Sekonyong-konyong Taehyung memuntahkan isi perutnya di hadapan Seokjin dan Jackson, memuntahkan cairan bening dan sedikit makanan yang disantapnya semalam. Seokjin bergegas meminta bantuan dari seorang tentara agar membawakannya air minum dan menyuruh Taehyung duduk di tempat yang sekiranya nyaman untuk ditempati.
Ia tidak sadar sewaktu Jimin dan Baekhyun sama-sama menghampirinya, mengecek keadaan Omega itu.
"Dia mengalami gegar otak ringan," Seokjin menjelaskan kondisi Taehyung pada keduanya. "Kalian bantu aku mengawasi keadaannya sekarang."
"Lalu bagaimana dengan Yoongi-hyung?" tanya Jimin tiba-tiba, membuat semua perhatian tertuju padanya.
"Kita terpisahkan oleh reruntuhan ini," Hoseok segera menjawabnya. Beta itu berdiri tidak jauh dari mulut lorong yang menjadi tempat pertemuan antara stasiun bawah tanah dengan lorong menuju markas utama Yeokjuk. Ia memberi instruksi pada beberapa orang tentara untuk mengangkat satu persatu bebatuan. Hampir satu jam mereka mengerahkan tenaga dan waktu mengeruk puing-puing yang telah menutupi pintu masuk stasiun bawah tanah. Mark yang sedari tadi berupaya menjalin komunikasi dengan Yoongi, sama sekali tidak mendapatkan jawaban balasan.
"Percuma saja, kita tidak akan bisa mengeruk semua reruntuhan ini," Hoseok menyerukan kekecewaannya mendapati upaya mereka berakhir sia-sia. Setiap kali mereka berusaha memindahkan sisa reruntuhan yang menutupi mulut lorong, akan muncul reruntuhan lain yang baru. "Puing-puing yang menutupi lorong pertemuan terlalu banyak. Kita tidak akan sanggup memindahkan ini semua."
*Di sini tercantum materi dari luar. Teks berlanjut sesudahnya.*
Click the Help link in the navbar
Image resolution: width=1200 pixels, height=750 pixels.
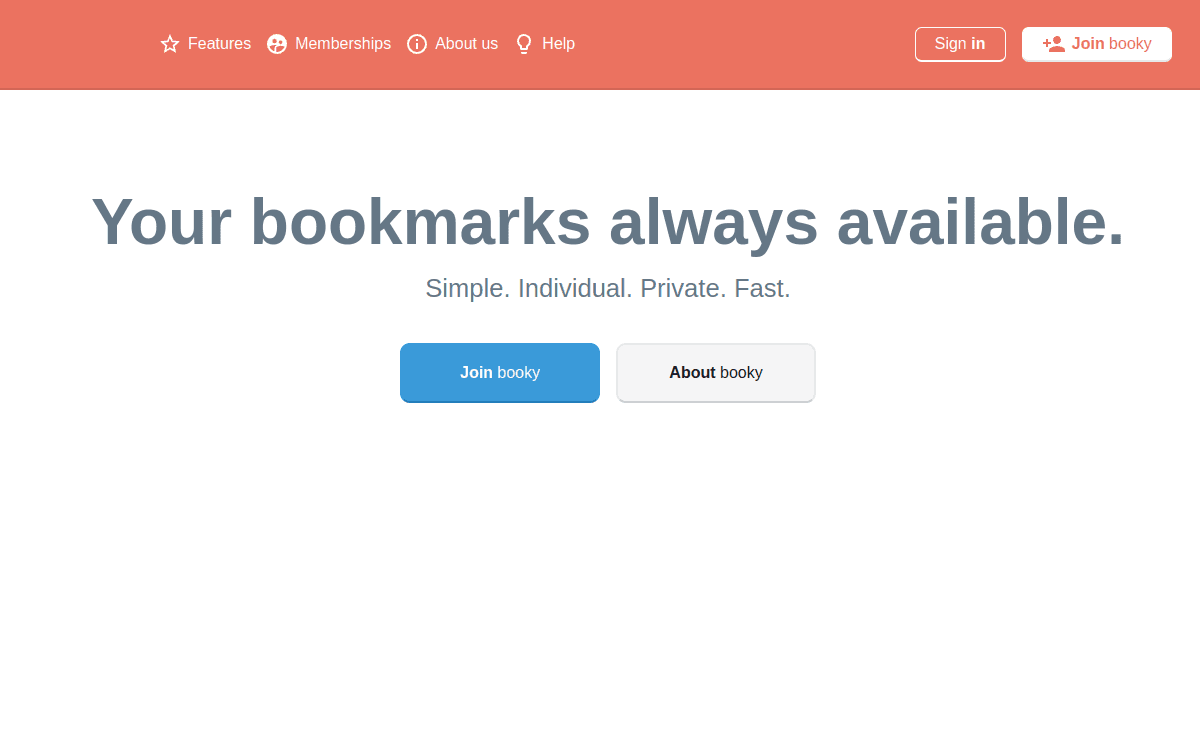558,44
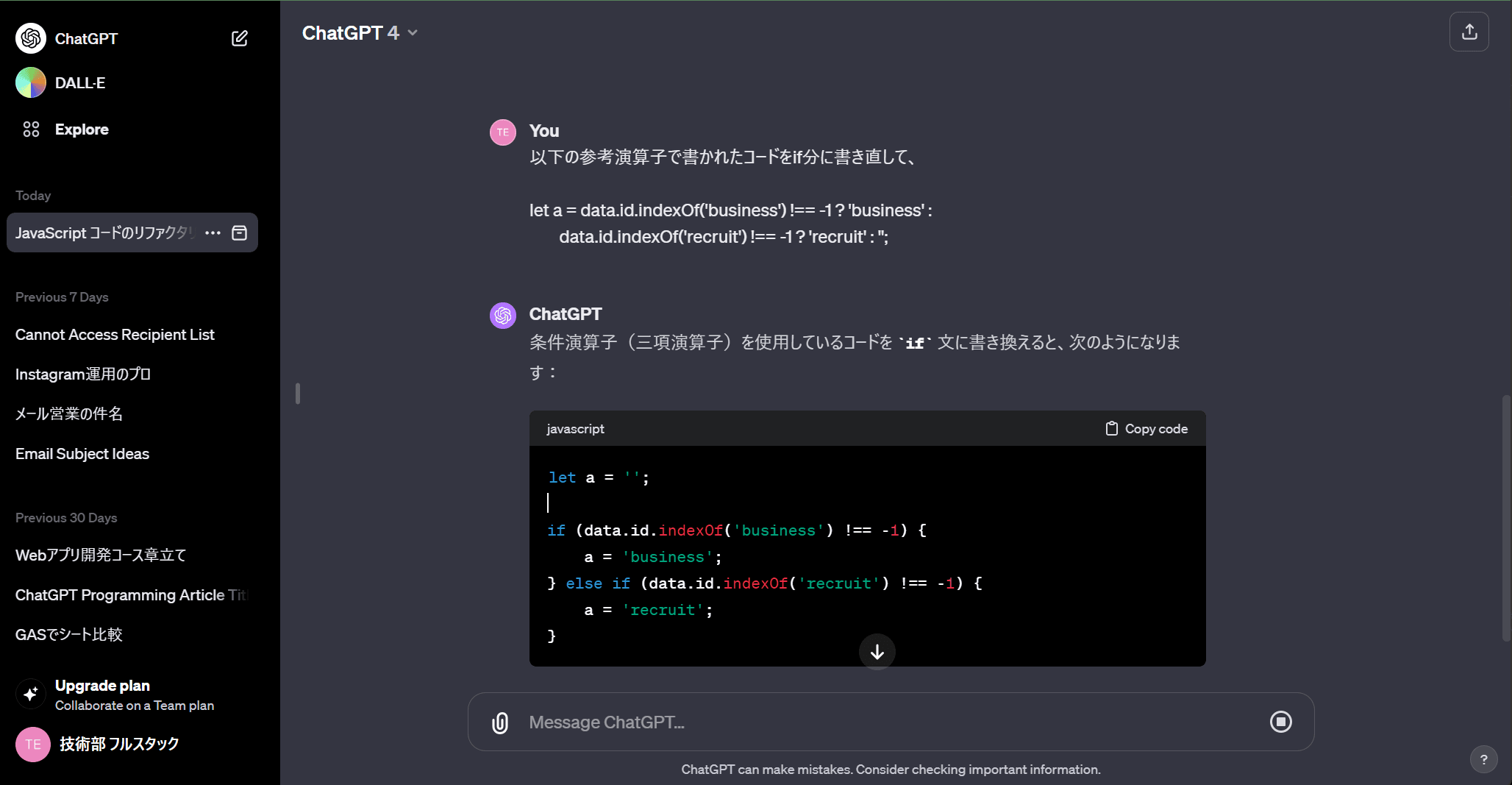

"Tapi tentara Korea Utara masih ada di sana, kan?" cecar Jimin, masih belum berhenti menyuarakan kekhawatirannya. Kedua mata Omega itu berlinang air mata, menangisi keadaan Alphanya yang sama sekali belum ia ketahui keadaannya hingga saat ini. "Bagaimana kalau mereka terbunuh oleh pasukan Korea Utara?"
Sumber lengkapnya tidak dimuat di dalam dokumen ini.